Indem Kleidung zum symbolischen Stellvertreter jener Körper wird, die tagtäglich den Treppenaufgang verwenden, verweist Falsnaes zugleich auf die sozialen Funktionen von Kleidung: Als unsere äußere Hülle markiert diese – sowohl gewollt als auch ungewollt – die Zugehörigkeit zu unterschiedlichen Generationen, gesellschaftlichen Schichten, kulturellen Gemeinschaften und Geschlechterrollen, reguliert Ein- und Ausschlussmechanismen. „Körper“ liest sich somit auch als das Porträt einer Generation und archiviert den Zeitgeist einer bestimmten sozio-kulturellen Gemeinschaft an einem bestimmten Ort.

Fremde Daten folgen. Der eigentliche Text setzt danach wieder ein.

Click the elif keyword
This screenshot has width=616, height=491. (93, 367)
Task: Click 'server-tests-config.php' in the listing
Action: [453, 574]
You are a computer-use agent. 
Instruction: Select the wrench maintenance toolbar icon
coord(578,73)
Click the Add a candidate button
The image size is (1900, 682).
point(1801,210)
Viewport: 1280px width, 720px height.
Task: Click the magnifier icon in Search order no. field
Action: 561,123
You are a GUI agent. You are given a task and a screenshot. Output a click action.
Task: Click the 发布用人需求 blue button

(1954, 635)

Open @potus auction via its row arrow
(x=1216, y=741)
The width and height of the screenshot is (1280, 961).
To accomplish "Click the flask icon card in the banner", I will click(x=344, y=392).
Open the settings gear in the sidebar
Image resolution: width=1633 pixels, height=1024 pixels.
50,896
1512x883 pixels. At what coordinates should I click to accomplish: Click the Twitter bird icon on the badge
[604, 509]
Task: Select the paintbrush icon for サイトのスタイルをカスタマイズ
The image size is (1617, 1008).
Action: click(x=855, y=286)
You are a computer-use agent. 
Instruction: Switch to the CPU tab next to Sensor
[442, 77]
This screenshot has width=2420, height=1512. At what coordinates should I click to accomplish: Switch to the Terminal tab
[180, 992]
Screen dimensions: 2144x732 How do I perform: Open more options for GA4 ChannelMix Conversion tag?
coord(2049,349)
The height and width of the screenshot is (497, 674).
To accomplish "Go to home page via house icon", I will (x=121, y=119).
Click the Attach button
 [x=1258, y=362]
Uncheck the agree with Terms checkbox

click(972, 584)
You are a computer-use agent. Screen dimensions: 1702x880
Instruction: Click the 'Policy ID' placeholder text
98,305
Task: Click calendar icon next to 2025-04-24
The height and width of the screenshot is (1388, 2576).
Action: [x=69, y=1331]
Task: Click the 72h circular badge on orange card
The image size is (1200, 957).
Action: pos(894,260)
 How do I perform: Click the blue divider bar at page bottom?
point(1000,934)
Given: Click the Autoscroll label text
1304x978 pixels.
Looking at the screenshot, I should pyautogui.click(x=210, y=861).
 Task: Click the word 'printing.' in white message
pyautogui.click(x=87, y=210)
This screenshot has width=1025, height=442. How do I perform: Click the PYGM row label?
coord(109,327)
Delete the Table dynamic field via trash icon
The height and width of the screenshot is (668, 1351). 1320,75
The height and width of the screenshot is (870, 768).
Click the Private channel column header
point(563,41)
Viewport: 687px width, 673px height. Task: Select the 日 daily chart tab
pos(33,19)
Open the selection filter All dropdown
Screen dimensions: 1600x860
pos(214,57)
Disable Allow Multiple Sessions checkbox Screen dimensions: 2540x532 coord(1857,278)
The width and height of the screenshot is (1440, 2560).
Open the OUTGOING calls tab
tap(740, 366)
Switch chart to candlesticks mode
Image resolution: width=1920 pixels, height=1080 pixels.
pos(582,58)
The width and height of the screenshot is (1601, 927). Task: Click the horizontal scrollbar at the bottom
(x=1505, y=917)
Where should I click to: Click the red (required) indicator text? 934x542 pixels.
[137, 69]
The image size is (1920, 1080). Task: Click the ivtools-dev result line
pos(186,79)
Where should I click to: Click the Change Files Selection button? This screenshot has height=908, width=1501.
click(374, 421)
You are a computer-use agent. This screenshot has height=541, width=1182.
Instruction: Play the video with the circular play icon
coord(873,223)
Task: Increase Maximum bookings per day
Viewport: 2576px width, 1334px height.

Durch das Verfahren der Konservierung und des Upcyclings, der künstlerischen Umfunktionierung von schnell, billig und oftmals unter ausbeuterischen Arbeitsverhältnissen produzierter Kleidung (sogenannter Fast Fashion), kommentiert Falsnaes zugleich kritisch die sozialen und ökologischen Auswirkungen der auf Überproduktion und Verschleiß angelegten westlichen Konsumgesellschaften. Falsnaes, der als Jugendlicher durch Graffiti zur Kunst kam und in seinen Performances oftmals öffentlichen Raum temporär neu codiert, fordert die Betrachtenden mit „Körper“ zu einem kreativen Umgang mit scheinbar banalen Alltagsmaterialien auf. „Körper“ verweist auf das widerständige Potential jener Pädagogiken, die außerhalb der Lehrpläne, der Unterrichtsstunden und der Klassenzimmer liegen und aus der selbstbestimmten Befragung und Formung der unmittelbaren Umgebung und Alltagsrealität hervorgehen.
Kontext
Die Arbeit „Körper“ des Künstlers Christian Falsnaes entstand für den Neubau der Grundschule Hermine-von-Parish im 21. Stadtbezirk Pasing-Obermenzing im Rahmen eines Kunst-am-Bau-Wettbewerbs. Bei dem Bauprojekt handelt es sich um eine sechszügigen Grundschule mit Dreifachsporthalle und einer Tiefgarage. Das Projekt ist Bestandteil der Schulbauoffensive 2013-2030. Der Wettbewerbsvorschlag von Christian Falsnaes wurde 2019 von der Kommission für Kunst am Bau und im öffentlichen Raum ausgewählt.